Stated goal —
Copy out the listing that follows word for word, beginning at its first line and stopping after the line that contains "pyautogui.click(x=24, y=123)", with both of those lines included.

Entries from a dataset
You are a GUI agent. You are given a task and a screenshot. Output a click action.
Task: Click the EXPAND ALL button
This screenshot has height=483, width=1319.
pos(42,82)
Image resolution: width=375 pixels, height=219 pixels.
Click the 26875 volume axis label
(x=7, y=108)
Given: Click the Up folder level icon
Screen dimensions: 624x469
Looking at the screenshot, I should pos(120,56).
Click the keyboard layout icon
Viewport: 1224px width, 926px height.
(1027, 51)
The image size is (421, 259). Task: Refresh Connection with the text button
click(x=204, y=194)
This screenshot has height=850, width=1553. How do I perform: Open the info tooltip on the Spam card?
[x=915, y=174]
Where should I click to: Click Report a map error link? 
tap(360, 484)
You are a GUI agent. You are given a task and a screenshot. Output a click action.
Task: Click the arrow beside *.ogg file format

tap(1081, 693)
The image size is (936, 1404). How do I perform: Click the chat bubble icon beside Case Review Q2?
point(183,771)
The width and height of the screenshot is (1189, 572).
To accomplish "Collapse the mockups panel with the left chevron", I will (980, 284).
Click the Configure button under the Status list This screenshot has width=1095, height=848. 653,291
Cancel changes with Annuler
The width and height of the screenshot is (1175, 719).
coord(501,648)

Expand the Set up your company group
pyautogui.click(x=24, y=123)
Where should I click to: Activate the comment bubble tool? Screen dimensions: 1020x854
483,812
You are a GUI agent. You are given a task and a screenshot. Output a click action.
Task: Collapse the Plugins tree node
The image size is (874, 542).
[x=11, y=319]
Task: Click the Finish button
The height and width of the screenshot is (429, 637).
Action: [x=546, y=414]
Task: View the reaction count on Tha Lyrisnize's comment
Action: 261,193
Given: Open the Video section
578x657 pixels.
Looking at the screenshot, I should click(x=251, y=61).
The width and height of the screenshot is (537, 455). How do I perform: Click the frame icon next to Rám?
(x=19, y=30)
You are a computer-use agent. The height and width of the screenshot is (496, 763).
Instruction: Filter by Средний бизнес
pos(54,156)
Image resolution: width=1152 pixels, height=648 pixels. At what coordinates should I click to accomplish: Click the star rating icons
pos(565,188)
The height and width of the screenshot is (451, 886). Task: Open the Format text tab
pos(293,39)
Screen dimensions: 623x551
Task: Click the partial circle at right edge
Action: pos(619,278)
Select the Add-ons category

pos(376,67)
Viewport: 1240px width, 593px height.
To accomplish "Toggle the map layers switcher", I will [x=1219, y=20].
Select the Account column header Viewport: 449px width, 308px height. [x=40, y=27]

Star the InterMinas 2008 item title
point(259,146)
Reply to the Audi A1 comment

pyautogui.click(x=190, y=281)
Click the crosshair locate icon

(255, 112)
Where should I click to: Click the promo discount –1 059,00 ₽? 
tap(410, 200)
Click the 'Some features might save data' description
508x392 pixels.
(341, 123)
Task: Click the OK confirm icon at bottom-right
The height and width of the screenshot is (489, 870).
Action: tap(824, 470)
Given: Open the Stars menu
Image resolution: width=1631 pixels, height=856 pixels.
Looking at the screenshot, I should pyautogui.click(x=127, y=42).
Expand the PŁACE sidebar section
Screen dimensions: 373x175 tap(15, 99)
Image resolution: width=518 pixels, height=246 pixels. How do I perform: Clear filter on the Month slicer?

Answer in full —
You are a GUI agent. You are given a task and a screenshot. Output a click action.
Task: Click the EXPAND ALL button
This screenshot has height=483, width=1319.
pos(42,82)
Image resolution: width=375 pixels, height=219 pixels.
Click the 26875 volume axis label
(x=7, y=108)
Given: Click the Up folder level icon
Screen dimensions: 624x469
Looking at the screenshot, I should pos(120,56).
Click the keyboard layout icon
Viewport: 1224px width, 926px height.
(1027, 51)
The image size is (421, 259). Task: Refresh Connection with the text button
click(x=204, y=194)
This screenshot has height=850, width=1553. How do I perform: Open the info tooltip on the Spam card?
[x=915, y=174]
Where should I click to: Click Report a map error link? 
tap(360, 484)
You are a GUI agent. You are given a task and a screenshot. Output a click action.
Task: Click the arrow beside *.ogg file format

tap(1081, 693)
The image size is (936, 1404). How do I perform: Click the chat bubble icon beside Case Review Q2?
point(183,771)
The width and height of the screenshot is (1189, 572).
To accomplish "Collapse the mockups panel with the left chevron", I will (980, 284).
Click the Configure button under the Status list This screenshot has width=1095, height=848. 653,291
Cancel changes with Annuler
The width and height of the screenshot is (1175, 719).
coord(501,648)

Expand the Set up your company group
pyautogui.click(x=24, y=123)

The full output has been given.